Women in 2021 enjoy many of the privileges we do because women who came before us raged about voting rights, the right to be paid equally to men, to enter places and hold positions they weren’t traditionally allowed to.
Take a moment to cheer for these recent hard-won successes:
Sumayya Usmani, who is the 2021 winner of the Next Chapter Award by Scottish Book Trust
Swati Sharma, who has become the new editor-in-chief of Vox
Simone Ashley, who will play the lead in the second season of Netflix and Shonda Rhimes’, Bridgerton
Ngozi Okonjo-Iweala is the first woman and first African to become Director-General of the World Trade Organization in its 73-year history. Her term starts on March 1, 2021.
Renee Capazzola also made history to become the first woman to win the prestigious Underwater Photographer of the Year.
Dr Swati Mohan, NASA’s Mars 2020 Guidance, Navigation, and Controls Operations Lead
And I’m late to this one but Samira Nasr became the first black editor of the American edition of Harper’s Bazaar magazine.
Recently, when I was angry, I went on an almost four-kilometre walk. I didn’t know why I had walked as much as I had until I got back. But I learnt that it’s a great way to blow off some steam. All that energy coursing through your body is best spent outdoors, burning it off.

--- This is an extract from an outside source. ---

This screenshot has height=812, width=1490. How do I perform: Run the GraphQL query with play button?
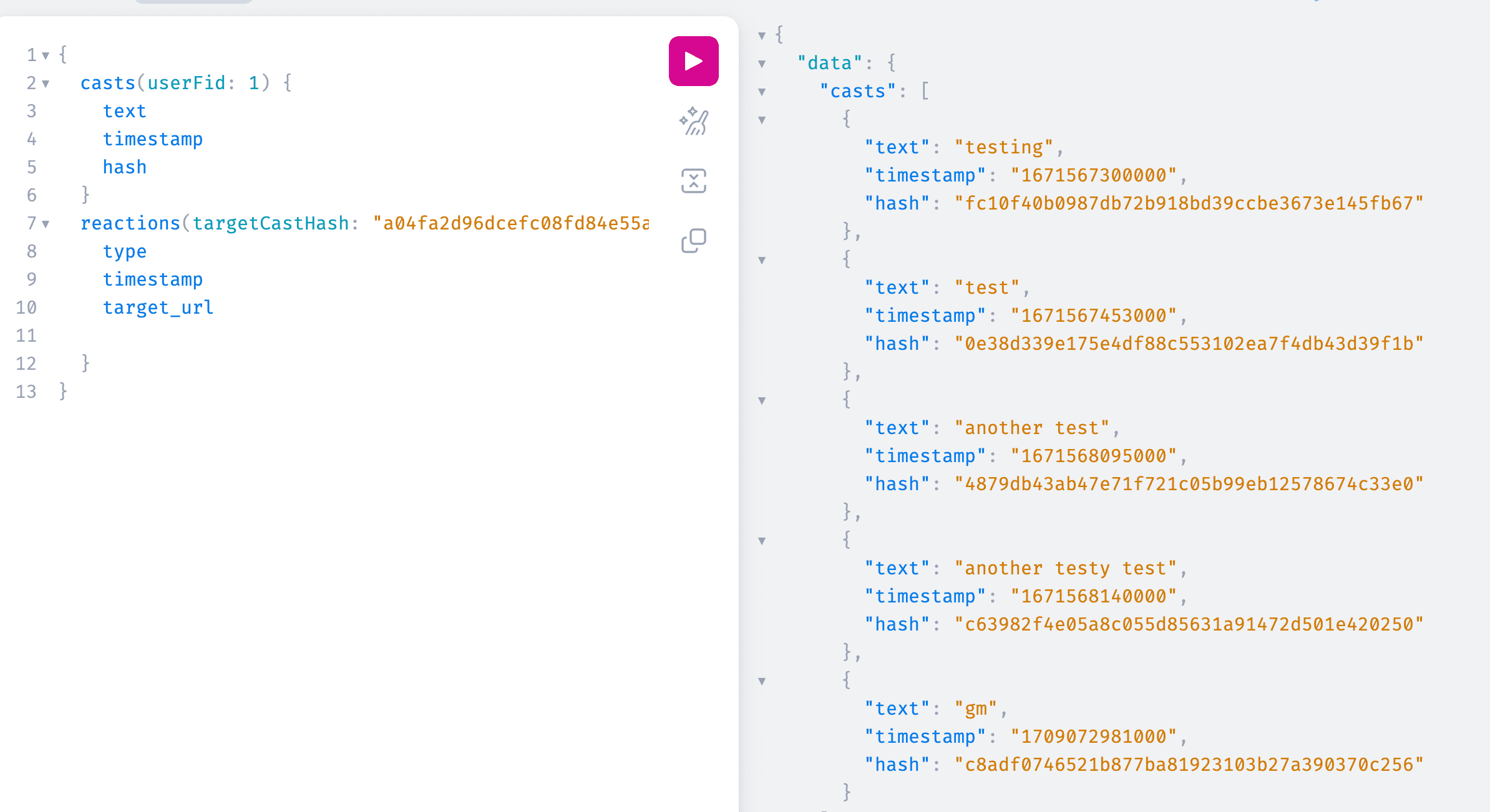[x=693, y=61]
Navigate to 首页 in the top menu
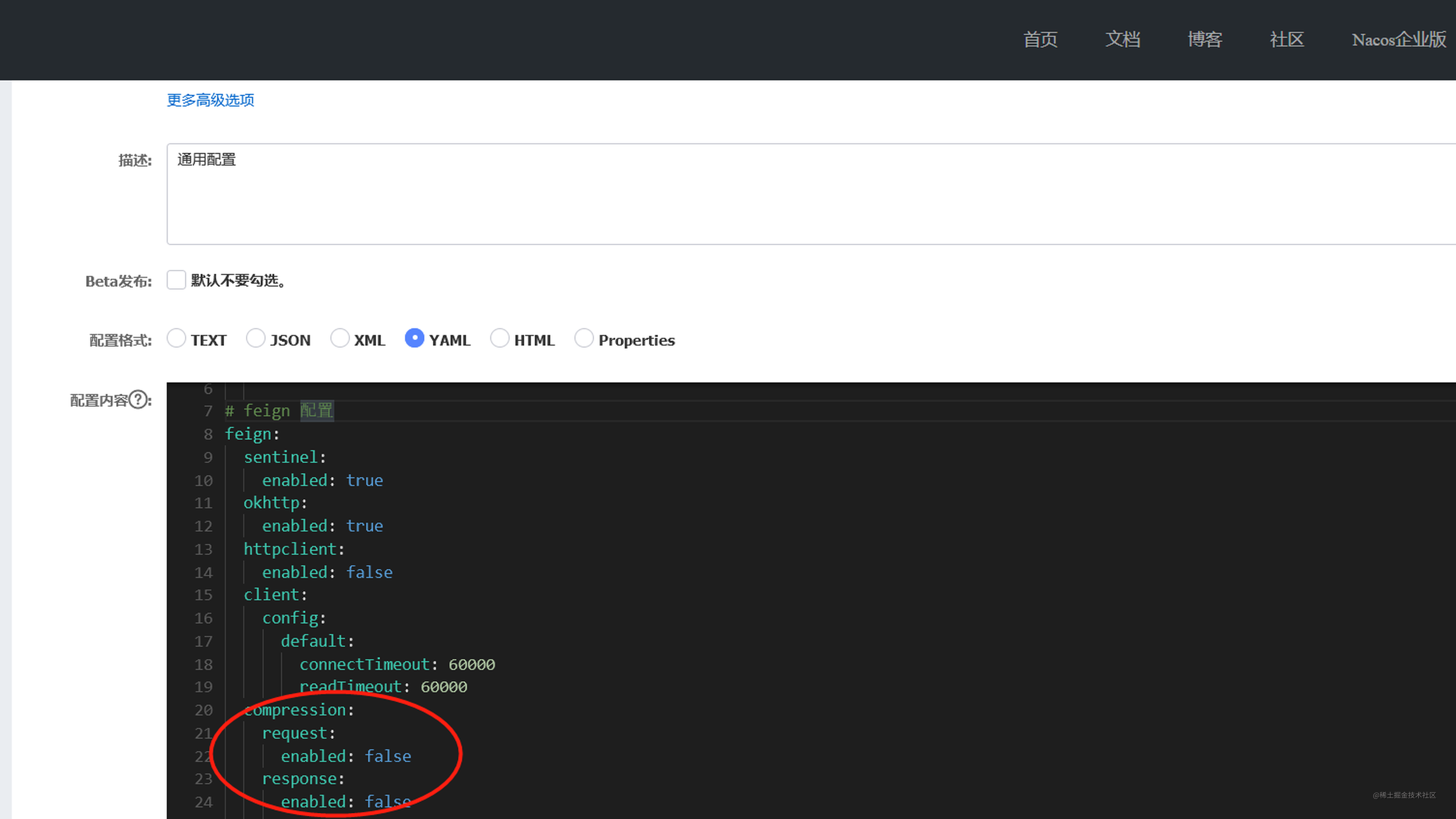 [x=1040, y=39]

Extra points if you can do this somewhere with a little green and blue, whether sky or sea. I’ve found nature to be a potent mood changer.
But if you can’t get outside, here’s something fun I came across. When in doubt, channel your inner teenager and dance it out.
An angry woman is not a spectacle. But there are times when anger is the most appropriate response. Essential even.
Greta is angry. And there is great power in that.
Malala isn’t. And there’s great power in that too.
Women need space to rage on their own terms. They need room to figure out who their angry selves are and how to strike a balance between assertive and aggressive. Women must develop this language to speak to each other about what makes them angry and what they will do about it. And other women need to hold space for them while they do.
To women everywhere conquering and turning our anger into a secret superpower,
xx
AA
This is very powerful. Thanks for sharing your journey with anger. Like you, I grew up thinking anger gets things done. Influential people around me had showed me that it's possible. But, as you rightly asked, is it really necessary? I struggled with this myself and realized my anger presents itself differently - not fierce eyes but moist ones. When I get angry I cry. It was cathartic, but didn't help. So over time, I have learned to manage my anger. Like my favourite superhero, The Hulk, I am ALWAYS angry. I have found outlets to channel that anger - in brisk walks, in brutally honest words in my journal, in art, in healthy debates, and in the quiet of my apartment.
P.S. I am deeply sorry for your experience in a relationship where anger was the central theme. While not the most nurturing I hope you learned something from it.